Given that the Earth mother gives birth to both women and men from her divine fertility, her base mode of connectivity means that she is prior to the division between the genders. Looking for the goddess in the interstices of patriarchal modernity is an attempt to redeem the body for both women and men.
Recovering Feminine Spirituality particularly shows us why the huge work of re-balancing the symbolic imagination is so vital to the lives of women today. One of the great strengths of the book is the weaving of therapeutic material and scholarship of religion and symbolism. Women suffer through their bodies by being born into a culture that does not value female corporeality. Whether through sexual abuse, or by being ignored and/ or ridiculed for not serving the patriarchal fashioning of desire, women come to in search of their eco-pyshcological wholeness both individually and culturally.
Such women, and colleagual men are on the frontline of the deep need to restructure the symbolic systems we live by. Rand’s work here is for these women and for us, her readers. To engage with Recovering Feminine Spirituality is to become part of an important movement of cultural renewal. As with all the best poetry, Evangeline Rand makes words that animate body and psyche, together. I strongly recommend this book.

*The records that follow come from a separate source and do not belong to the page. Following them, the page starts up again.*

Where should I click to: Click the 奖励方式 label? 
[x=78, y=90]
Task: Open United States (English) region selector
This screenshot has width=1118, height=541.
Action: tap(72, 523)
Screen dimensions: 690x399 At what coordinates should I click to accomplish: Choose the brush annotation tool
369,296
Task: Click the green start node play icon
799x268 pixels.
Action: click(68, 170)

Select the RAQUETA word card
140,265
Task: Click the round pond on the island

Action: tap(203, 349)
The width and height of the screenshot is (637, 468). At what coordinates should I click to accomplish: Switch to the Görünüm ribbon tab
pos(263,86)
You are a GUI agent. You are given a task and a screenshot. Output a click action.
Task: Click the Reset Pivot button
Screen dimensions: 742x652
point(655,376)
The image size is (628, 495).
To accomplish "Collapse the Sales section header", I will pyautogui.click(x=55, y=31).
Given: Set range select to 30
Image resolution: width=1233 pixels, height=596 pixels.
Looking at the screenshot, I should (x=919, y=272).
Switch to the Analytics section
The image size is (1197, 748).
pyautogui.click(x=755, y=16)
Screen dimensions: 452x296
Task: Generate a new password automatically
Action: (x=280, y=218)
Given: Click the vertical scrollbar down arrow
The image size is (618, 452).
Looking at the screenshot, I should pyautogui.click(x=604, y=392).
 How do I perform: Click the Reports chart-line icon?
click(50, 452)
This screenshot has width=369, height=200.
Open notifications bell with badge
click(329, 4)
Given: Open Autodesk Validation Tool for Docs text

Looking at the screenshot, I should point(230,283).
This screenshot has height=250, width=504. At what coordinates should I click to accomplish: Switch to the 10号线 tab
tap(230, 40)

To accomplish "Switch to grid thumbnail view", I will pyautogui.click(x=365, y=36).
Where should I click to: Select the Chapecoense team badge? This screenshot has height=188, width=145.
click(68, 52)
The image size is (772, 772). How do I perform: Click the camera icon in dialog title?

Susan Rowland, Ph.D., Chair of Engaged Humanities & the Creative Life at Pacifica Graduate Institute, CA
Evangeline Rand, Ph.D., Edmonton, Alberta
Today, 2015,as the book is to be re-born I see that it is about the reclamation of 'home' not as a place burdened with exorbitant costs and branded items. Rather, home is re-conceived as a well curated safe harbour of treasured tools and artefacts, a place of time honoured, ritual ways of ‘repairing' and 're-using'. This safe harbour is where we actually use our hands, ‘manifesting', and making ourselves. This is a place where creations of prayer and beauty can flourish, where humanity is nourished on the immanent grace of 'bread and wine', where we can experience matters of life and the vitalities of matter. This is at the heart of a Recovering Feminine Spirituality.